本日のニューヨーク為替市場でドル円は、先週末同様に米金利先高観の強まりを意識した値動きが継続か。時間外から大きく値を上げた原油先物の動向にも注意が必要だろう。また、米東部時間11時(日本時間24時)から米英仏独伊の首脳が露ウクライナ戦争について話し合うとされ、その会談の内容も注目される。

 先週末は米金融当局者から金融引き締めペースの加速を支持する発言が相次いだ。本日も、NY序盤にボスティック米アトランタ連銀総裁、昼頃からはパウエル米連邦準備理事会(FRB)議長の講演が予定されており、金利の先行きに関する見解に市場の関心が集まるだろう。
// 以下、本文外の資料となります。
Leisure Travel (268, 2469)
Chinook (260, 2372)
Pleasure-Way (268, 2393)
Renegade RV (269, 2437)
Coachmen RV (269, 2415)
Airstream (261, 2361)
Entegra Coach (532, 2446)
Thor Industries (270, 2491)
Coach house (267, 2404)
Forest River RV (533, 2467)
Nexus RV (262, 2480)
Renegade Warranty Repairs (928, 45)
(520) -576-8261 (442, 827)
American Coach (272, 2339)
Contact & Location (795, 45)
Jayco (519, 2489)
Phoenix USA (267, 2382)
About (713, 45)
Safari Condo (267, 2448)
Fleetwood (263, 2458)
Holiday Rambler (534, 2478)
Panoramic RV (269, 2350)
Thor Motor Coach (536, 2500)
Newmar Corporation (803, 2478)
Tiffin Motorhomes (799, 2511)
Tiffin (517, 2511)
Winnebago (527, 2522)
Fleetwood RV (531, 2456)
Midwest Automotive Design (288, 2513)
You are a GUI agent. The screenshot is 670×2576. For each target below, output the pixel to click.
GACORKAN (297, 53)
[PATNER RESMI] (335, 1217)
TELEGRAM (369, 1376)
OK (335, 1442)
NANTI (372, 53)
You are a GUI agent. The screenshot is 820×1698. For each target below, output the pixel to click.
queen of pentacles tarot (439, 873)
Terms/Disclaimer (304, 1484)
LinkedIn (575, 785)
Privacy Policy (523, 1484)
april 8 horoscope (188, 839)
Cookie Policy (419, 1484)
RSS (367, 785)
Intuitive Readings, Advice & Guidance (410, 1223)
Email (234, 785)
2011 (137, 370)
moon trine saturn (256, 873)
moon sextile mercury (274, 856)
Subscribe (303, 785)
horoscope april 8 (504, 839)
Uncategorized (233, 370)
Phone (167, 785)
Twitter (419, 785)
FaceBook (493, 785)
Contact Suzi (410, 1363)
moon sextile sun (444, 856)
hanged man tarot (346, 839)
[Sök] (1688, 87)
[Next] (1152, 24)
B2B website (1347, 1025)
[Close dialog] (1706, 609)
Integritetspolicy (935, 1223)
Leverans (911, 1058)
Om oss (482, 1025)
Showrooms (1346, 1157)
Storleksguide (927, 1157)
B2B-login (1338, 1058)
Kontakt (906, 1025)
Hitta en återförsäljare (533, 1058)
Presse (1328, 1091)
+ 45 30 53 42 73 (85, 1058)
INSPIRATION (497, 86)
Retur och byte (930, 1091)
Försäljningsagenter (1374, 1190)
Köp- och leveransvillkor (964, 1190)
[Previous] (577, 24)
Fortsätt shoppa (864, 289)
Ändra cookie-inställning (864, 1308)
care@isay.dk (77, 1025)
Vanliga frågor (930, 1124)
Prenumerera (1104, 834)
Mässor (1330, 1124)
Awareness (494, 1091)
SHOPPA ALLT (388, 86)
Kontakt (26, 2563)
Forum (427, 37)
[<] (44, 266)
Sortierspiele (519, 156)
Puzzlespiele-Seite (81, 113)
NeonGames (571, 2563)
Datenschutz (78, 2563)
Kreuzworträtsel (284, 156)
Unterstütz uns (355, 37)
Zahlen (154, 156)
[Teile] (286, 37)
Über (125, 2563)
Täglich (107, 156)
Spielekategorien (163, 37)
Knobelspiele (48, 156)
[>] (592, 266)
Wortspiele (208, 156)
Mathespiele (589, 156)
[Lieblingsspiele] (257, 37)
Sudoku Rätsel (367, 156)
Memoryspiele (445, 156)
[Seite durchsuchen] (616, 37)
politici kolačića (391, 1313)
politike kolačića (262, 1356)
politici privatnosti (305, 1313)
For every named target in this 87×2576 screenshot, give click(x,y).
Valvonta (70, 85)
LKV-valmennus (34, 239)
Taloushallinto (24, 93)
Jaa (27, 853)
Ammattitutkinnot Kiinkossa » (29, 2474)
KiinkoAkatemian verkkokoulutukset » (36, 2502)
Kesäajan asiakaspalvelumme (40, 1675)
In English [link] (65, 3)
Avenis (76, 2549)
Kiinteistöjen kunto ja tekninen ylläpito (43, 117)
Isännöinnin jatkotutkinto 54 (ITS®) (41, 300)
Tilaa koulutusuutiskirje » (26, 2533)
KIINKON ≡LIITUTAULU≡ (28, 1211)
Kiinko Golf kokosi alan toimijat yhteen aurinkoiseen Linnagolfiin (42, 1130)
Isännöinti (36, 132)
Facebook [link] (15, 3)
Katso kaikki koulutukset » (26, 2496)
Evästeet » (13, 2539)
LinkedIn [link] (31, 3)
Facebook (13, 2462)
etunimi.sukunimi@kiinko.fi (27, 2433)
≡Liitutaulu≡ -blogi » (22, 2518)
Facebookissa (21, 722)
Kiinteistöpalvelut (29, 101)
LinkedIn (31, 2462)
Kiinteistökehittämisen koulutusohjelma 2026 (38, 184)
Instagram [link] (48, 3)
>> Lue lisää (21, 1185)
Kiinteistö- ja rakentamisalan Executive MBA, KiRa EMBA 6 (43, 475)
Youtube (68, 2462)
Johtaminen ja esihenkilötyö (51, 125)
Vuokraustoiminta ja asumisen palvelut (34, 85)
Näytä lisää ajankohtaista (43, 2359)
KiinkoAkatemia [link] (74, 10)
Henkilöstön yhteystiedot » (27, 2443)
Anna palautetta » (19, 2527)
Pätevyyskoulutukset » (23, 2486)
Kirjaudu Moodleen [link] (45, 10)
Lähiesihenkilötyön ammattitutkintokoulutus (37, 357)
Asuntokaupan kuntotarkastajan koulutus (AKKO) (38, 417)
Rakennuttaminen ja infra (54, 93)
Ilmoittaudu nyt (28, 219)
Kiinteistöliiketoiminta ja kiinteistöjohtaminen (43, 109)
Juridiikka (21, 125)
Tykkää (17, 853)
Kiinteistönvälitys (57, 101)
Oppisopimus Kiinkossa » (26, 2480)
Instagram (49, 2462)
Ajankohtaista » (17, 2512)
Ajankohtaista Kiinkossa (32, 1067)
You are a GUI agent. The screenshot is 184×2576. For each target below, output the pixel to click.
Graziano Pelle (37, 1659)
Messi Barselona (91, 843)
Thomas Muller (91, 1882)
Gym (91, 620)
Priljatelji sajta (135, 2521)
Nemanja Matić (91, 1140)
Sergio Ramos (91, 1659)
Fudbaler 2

 本日もタカ派色を強めた発言内容であれば、ドル円は約6年ぶりの120円台が確実に意識されそうだ。一方、FRBのトップが他の当局者よりも先走るとは考えづらく、パウエル議長からは、金利先高への過熱感を落ち着かせるような言葉が出る可能性も頭に入れておきたい。

 時間外のNY原油先物は前週末比で一時5%高近くまで高騰した。ウクライナ侵略を止めないロシアに対し、欧州連合(EU)が原油禁輸措置を検討との報道が上昇圧力を強めた要因か。原油の上げ幅に比べるとドル円の反応は極めて限定されているが、エネルギー価格の高止まりは日本にとってドル需要拡大に繋がるのは確かだ。

 米英仏独伊の首脳会談では、プーチン露大統領にどのような圧力をかけるのか、またウクライナへの軍事支援をどのように強化するのかがポイント。ウクライナとロシアの停戦協議に関しては、両者にとっての落し処が見極めづらく、戦闘の長期化・泥沼化への警戒感は拭えない。